“How can we, with all the knowledge and experience and free press and civil society in this country operate an economic system which will increase the number of Nigerians in severe poverty every year, for three (3) years running, until we are now home to the largest number of people in severe poverty in the world. And Bill Gates and the World Bank and IMF are now blaming us for not investing enough in our own citizens?”
This is the billion Naira question being posed to the Nigerian elite by Engineer Abba Gana, an ideologue of the Progressives in the Second Republic and one time Minister for the FCT in the Fourth Republic. He was speaking as a Life Time Achievement awardee on the topic “The Task of National Development: A Clarion Call to All Stakeholders” in Abuja.
Agreeing with Professor Biodun Jeyifo, The Nation’s columnist that Nigeria operates the most unproductive and the worst type of capitalism in the whole world, the elder statesman thumbs down governments, the organised private sector and well endowed individuals for not doing enough for the vast majority of the citizens. He is wondering why education, health care, food, house, rent, transportation, electricity and water are very expensive in relation to wages and general level of prosperity. For him, “prices of essential commodities, services and utilities must at all times reflect the level of prosperity of the vast majority of our people”

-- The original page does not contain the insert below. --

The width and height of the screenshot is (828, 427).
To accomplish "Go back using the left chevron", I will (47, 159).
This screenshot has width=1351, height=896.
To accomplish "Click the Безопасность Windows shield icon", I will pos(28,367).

Gana, most likely the only former FCT Minister living in a rented accommodation in Abuja cites CNN’s Business reporter, Richard Quest’s discovery that there are more private jets than commercial air crafts for use by the public in a country of 200 million people as the unsurpassed exemplar of how Nigerian leaders, policy makers and their advisers are simply not planning for the progress, prosperity and welfare of the citizens. That report, he says, demonstrates gross income inequality and declining public purpose in policy making and investment decision in Nigeria, a situation he calls for its arrest, adding how the IMF and World Bank have expressed grave concern about economic management in Nigeria in recent years.
He does not see anything surprising in how these institutions have been advising Nigeria of late to increase investment in human capital, an admission of error in their earlier policy of SAP. “This means that, in matters of economic development, we are on our own. We can formulate, design or pick and choose the economic development model which meets the needs of our people and suitable for our present level of industrialization, economic, social and agricultural development”, said Gana.

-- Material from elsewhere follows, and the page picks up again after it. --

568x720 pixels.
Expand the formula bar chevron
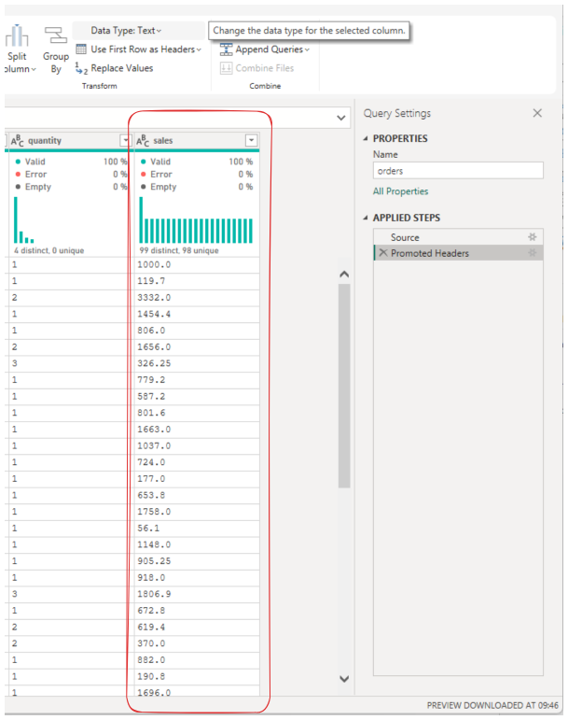(x=341, y=118)
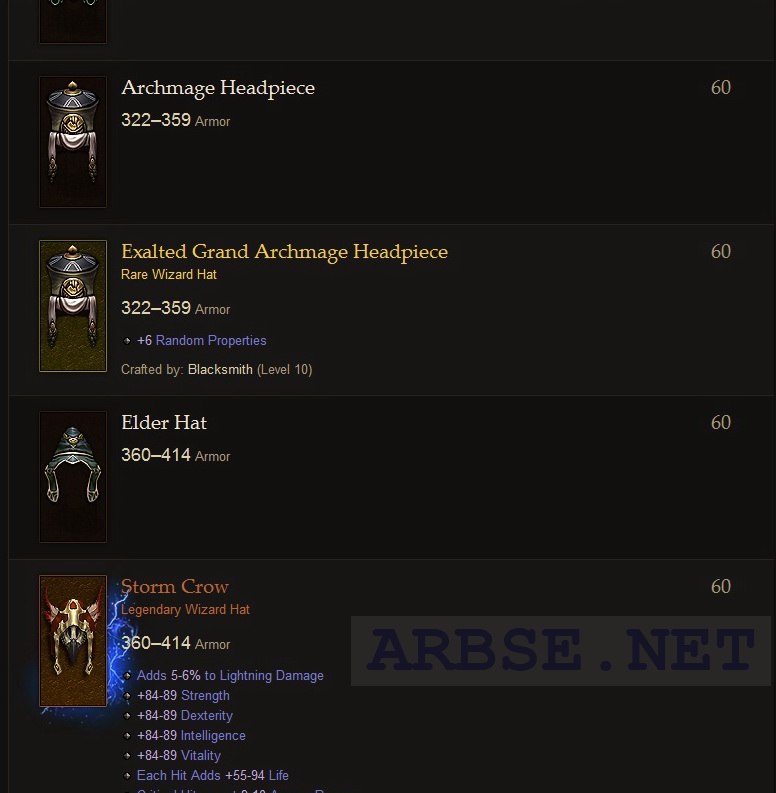
Task: Click the Storm Crow helm icon
Action: pyautogui.click(x=73, y=641)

Identifying greed, denial and injustice as the causes of all crises in the world, the former FCT Minister contended that once there is justice and fairness at the level of leadership, there would be enough for everyone. He is strongly cautioning against a ‘winner takes all’ attitude in running government at all levels, saying that such would leave millions of people behind with nothing to do in an economy which he estimates to be 70 – 80 % dependent on government.
He is saying that leadership is at the core of every society’s progress or lack of it and that it is time for the Nigerian electorate to rise up and hold those they elect at all levels accountable or the country will continue to be home for those in severe poverty for many years to come.

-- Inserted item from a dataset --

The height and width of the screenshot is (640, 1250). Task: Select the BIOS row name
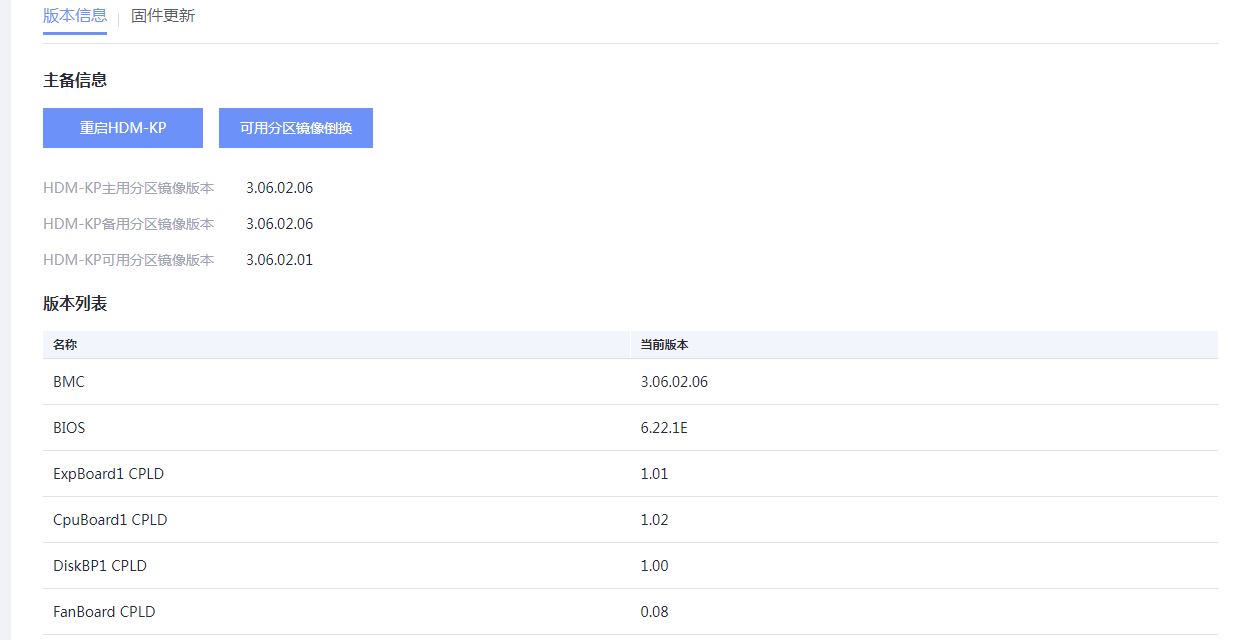tap(69, 428)
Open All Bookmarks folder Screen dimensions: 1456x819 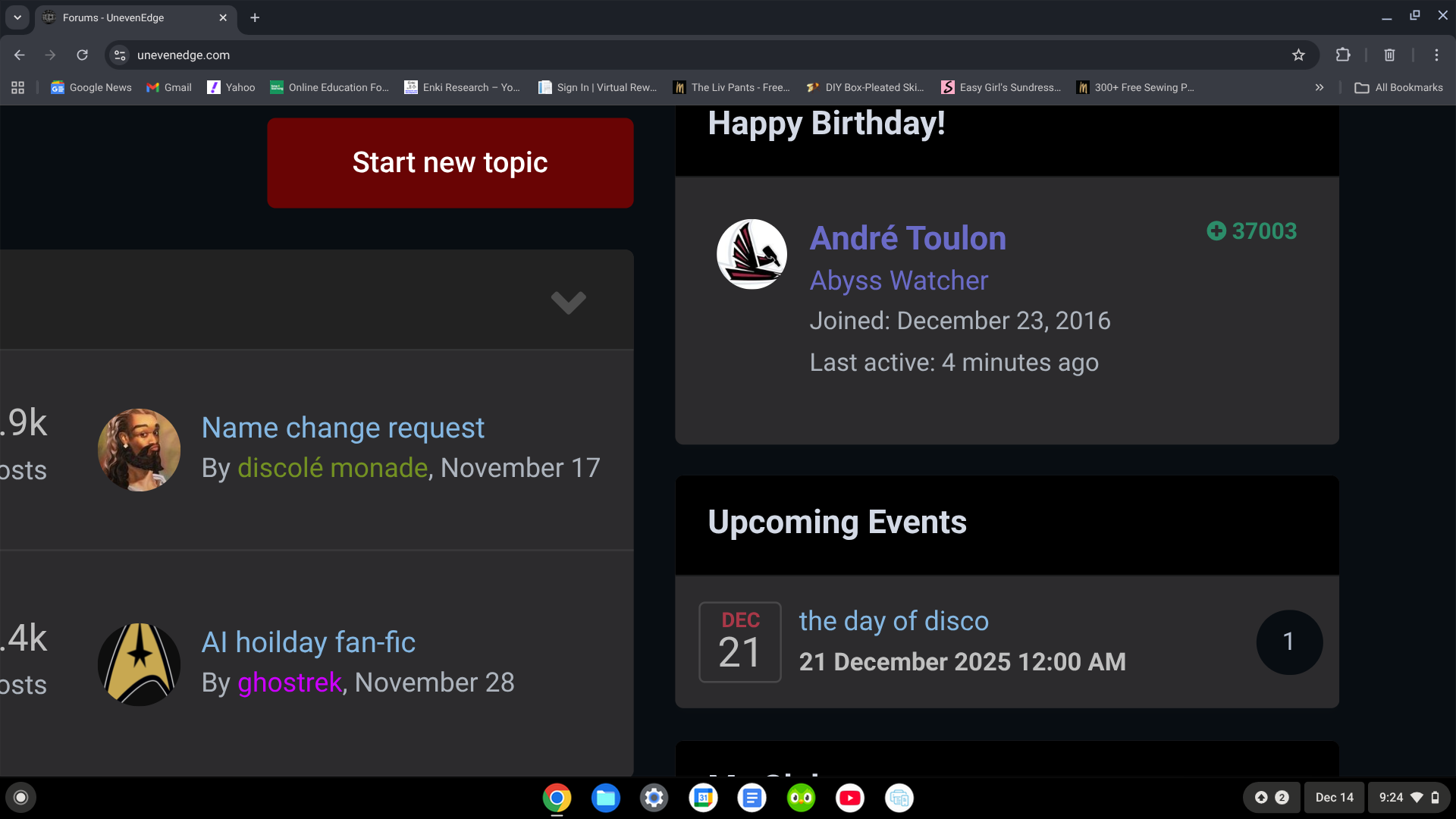pyautogui.click(x=1399, y=87)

Gana insists that leadership is what Nigeria must get right, an argument he formulated as follows: “Throughout human history amongst all races and in all countries, when things go wrong, it is because of the type of leaders they have and when things go right, it is also because of the type of leaders they have”. His conclusion is that if Nigerians want development, prosperity, security and welfare, they should search, identify good leaders and vote them to power.
Adding that the cure for bad leadership is the vigilance of the citizens, the former minister argues that “Democracy cannot work for the people unless and until the citizens are ready and willing to hold their leaders accountable and use their votes to reject bad, incompetent and corrupt leaders”.
Coming a week or so before the commencement of presidential campaigns for 2019 elections, it remains to be seen what impact the former minister’s bombshell will have on how the leading candidates frame the question of economic development model beyond the commoner slangs and their taken-for-granted meaning. Among such slangs are the market, the private sector, public-private partnership, privatisation, etc.